Inria and the CNIL award the 2022 Privacy Protection prize

26 May 2023

During the 16th international conference Computers, Privacy and Data Protection (CPDP), the CNIL and Inria (French National Institute for Research in Digital Science and Technology) have awarded the 2022 Privacy Protection prize to a European research team for its article on tracking via email forms.

On 25th May, 2023 Nataliia Bielova, Researcher at of Inria and François Pellegrini, Vice-president of the CNIL, presented the CNIL-Inria Prize at the CPDP conference which takes place in Brussels. This European prize, created by the CNIL and Inria in 2016 as part of the partnership between the two institutions, aims to encourage research in the field of data protection and privacy. Papers were mainly selected on the two criteria of scientific excellence and societal impact.

The awarded article

This prize is an opportunity to raise the scientific community's awareness of data protection stakes and the need to develop research projects in this field.

The awarded paper, entitled “Leaky Forms: A Study of Email and Password Exfiltration Before Form Submission”. The paper was published at the conference Usenix Security 2022.

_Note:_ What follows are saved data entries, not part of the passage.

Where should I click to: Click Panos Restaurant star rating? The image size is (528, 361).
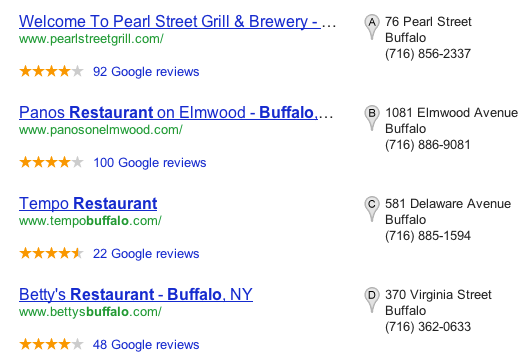coord(51,162)

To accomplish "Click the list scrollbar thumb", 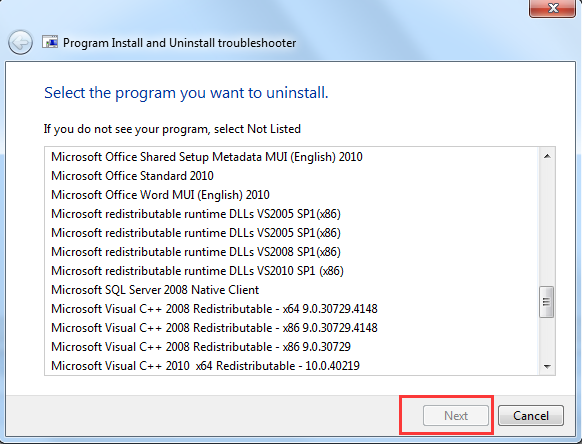I will (546, 302).
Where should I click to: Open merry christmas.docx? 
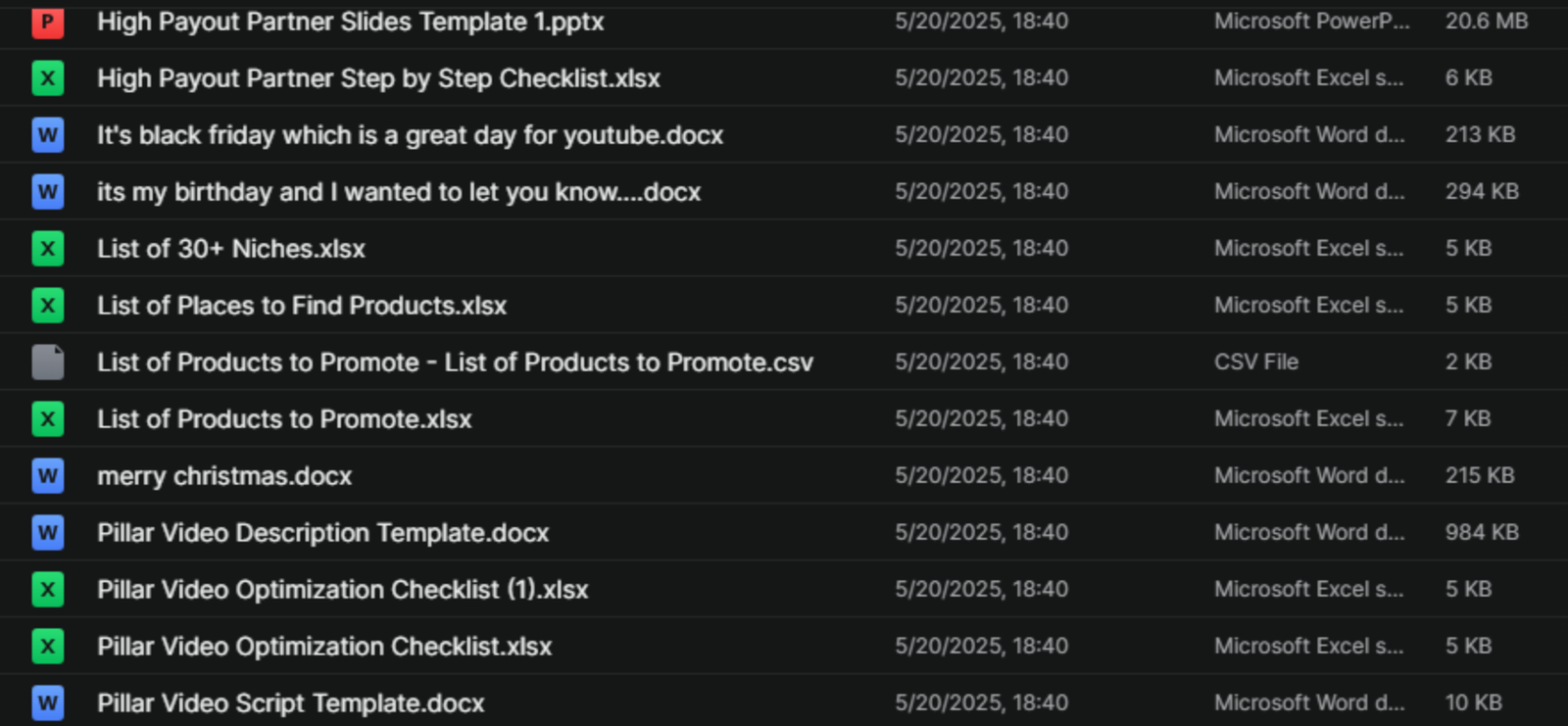(x=224, y=476)
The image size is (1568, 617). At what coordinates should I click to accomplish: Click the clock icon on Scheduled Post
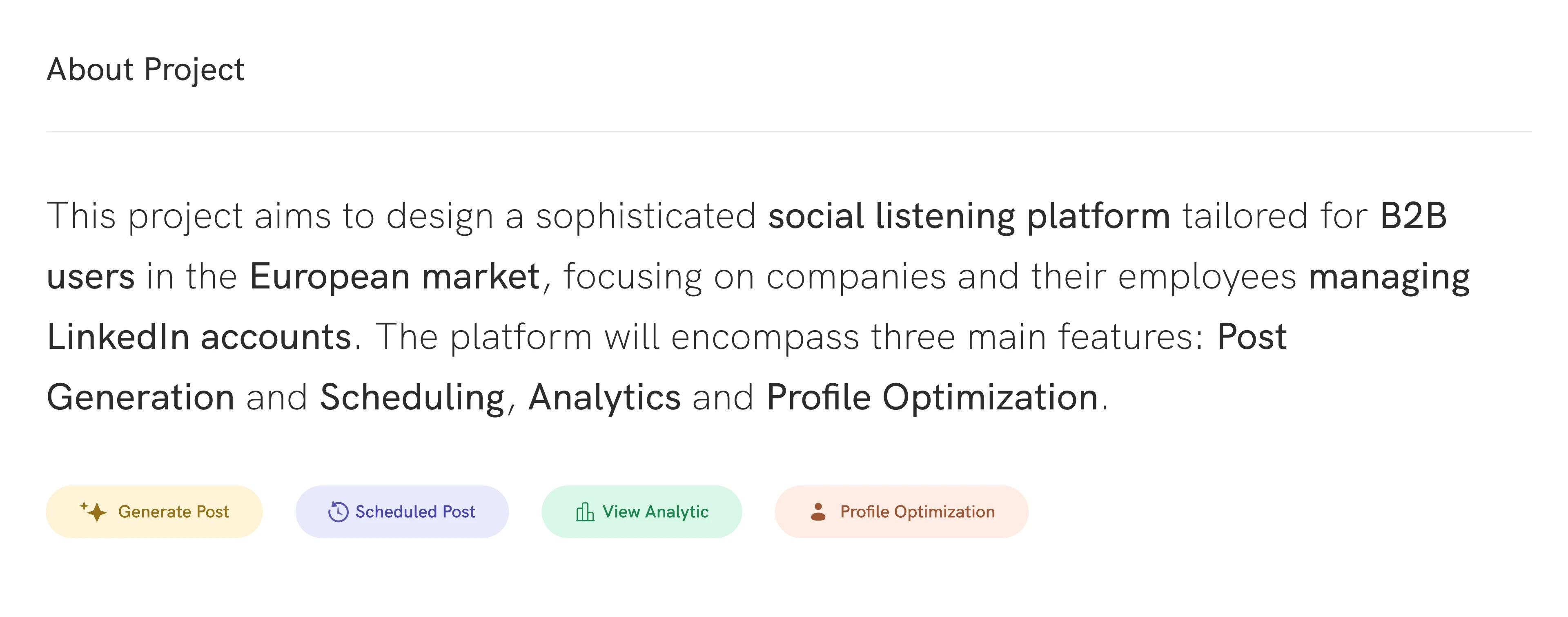338,512
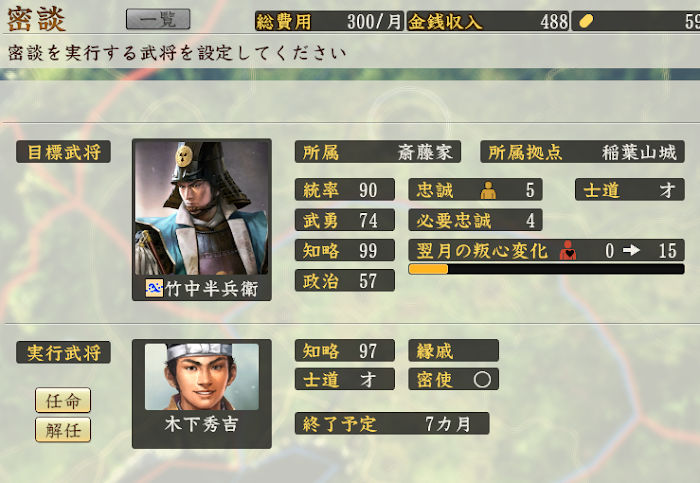The width and height of the screenshot is (700, 483).
Task: Click the 終了予定 7カ月 field
Action: [392, 423]
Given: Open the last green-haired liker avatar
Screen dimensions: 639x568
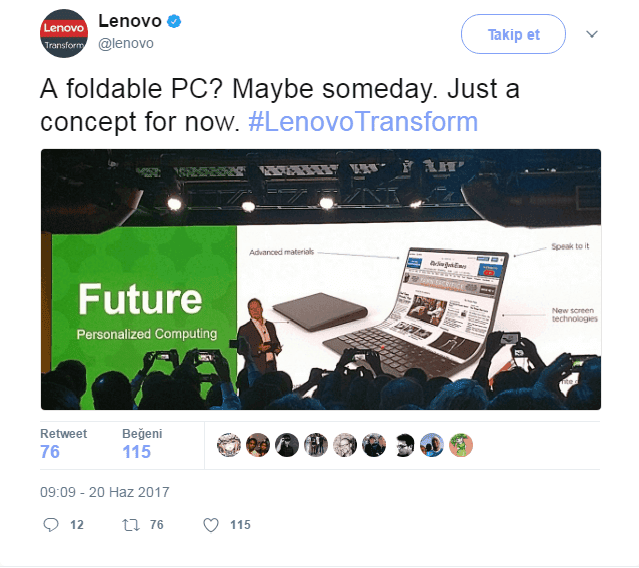Looking at the screenshot, I should (x=461, y=445).
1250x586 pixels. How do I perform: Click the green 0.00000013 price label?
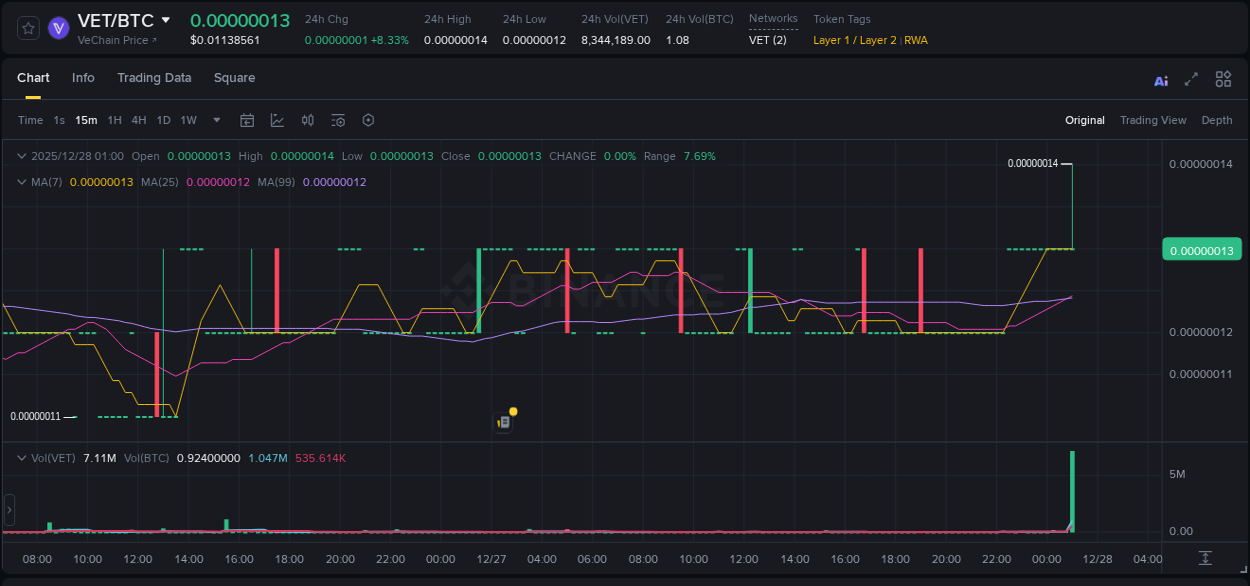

The awarded team is composed of:

  • Asuman Senol: Privacy and Identity Management Group at COSIC - KU Leuven, Belgium
  • Gunes Acar: Digital Security group of Radboud University, Nijmegen, Netherlands
  • Mathias Humbert: Department of Information Systems, Faculty of Business and Economics, University of Lausanne, Switzerland
  • Frederik Zuiderveen Borgesius: Digital Security group of Radboud University, Nijmegen, Netherlands

In this study, the authors build a tool for 100,000 websites, detecting email forms and automatically filling email addresses and, by analyzing network feeds, detecting when these addresses were transmitted to third parties before any user action. In many cases, the email addresses were transmitted to third parties.

Their results show differences, depending on whether the IPs used to visit the sites are located in Europe or in the United States. The type of device used (computer or phone) also affects the results. The authors have put the entire code of their tool online. They have also developed an extension to detect these email address transmissions.

The award jury has also highlighted the runner-up article that was recognized by the jury as exceptional research in privacy protection that show highlights reidentification risks:

“A Run a DayWon’t Keep the Hacker Away: Inference Attacks on Endpoint Privacy Zones in Fitness Tracking Social Networks” by Karel Dhondt, Victor Le Pochat, Alexios Voulimeneas, Wouter Joosen, Stijn Volckaert from imec-DistriNet, KU Leuven, Leuven (Belgium) and published at 2022 ACM SIGSAC Conference on Computer and Communications Security (CCS) conference.

Acknowledgements

The prize was awarded by the jury members, renowned researchers in the privacy field of computer science and data protection authorities experts :

  • Mário S. Alvim (Federal University of Minas Gerais – Brazil)
  • Nicolas Anciaux (Inria, PETRUS team – France)
  • Aurélien Bellet (Inria  –  France)
  • Zinaida Benenson (University of Erlangen-Nuremberg, Germany)
  • Olivier Blazy (École Polytechnique – France)
  • Joe Calandrino (Federal Trade Commission – USA)
  • Mathieu Cunche (INSA-Lyon, Inria PRIVATICS – France)
  • Giuseppe D’Acquisto  (Garante per la protezione dei dati personali  – Italy)
  • Josep Domingo-Ferrer (University Rovira i Virgil, UNESCO Chair in Data Privacy – Spain)
  • Simone Fischer-Hübner (Karlstad University – Sweden)
  • Sébastien Gambs (University of Québec in Montréal – Canada)
  • Oana Goga (Laboratoire d'informatique de l'École polytechnique – France)
  • Marit Hansen (State Data Protection Commissioner of Land Schleswig-Holstein and Landeszentrum für Datenschutz – Germany)
  • Jaap-Henk Hoepman ( Radboud University Nijmegen – Netherlands)
  • Amandine Jambert (CNIL – France)
  • Veelasha Moonsamy (Ruhr University Bochum – Germany)
  • Benjamin Nguyen (INSA-CVL – France)
  • Rishab Nithyanand (University of Iowa – USA)
  • Carmela Troncoso (EPFL – Switzerland)
  • Narseo Vallina (IMDEA Networks Institute and ICSI, University of California, Berkeley – Spain and USA)
  • Kim Wuyts  (Katholieke Universiteit Leuven – Belgium)
  • as well as two CNIL members: François Pellegrini (co-president) and Vincent Toubiana (vice-president), and two Inria researchers: Nataliia Bielova (co- president) and Pierre Laperdrix (vice-president).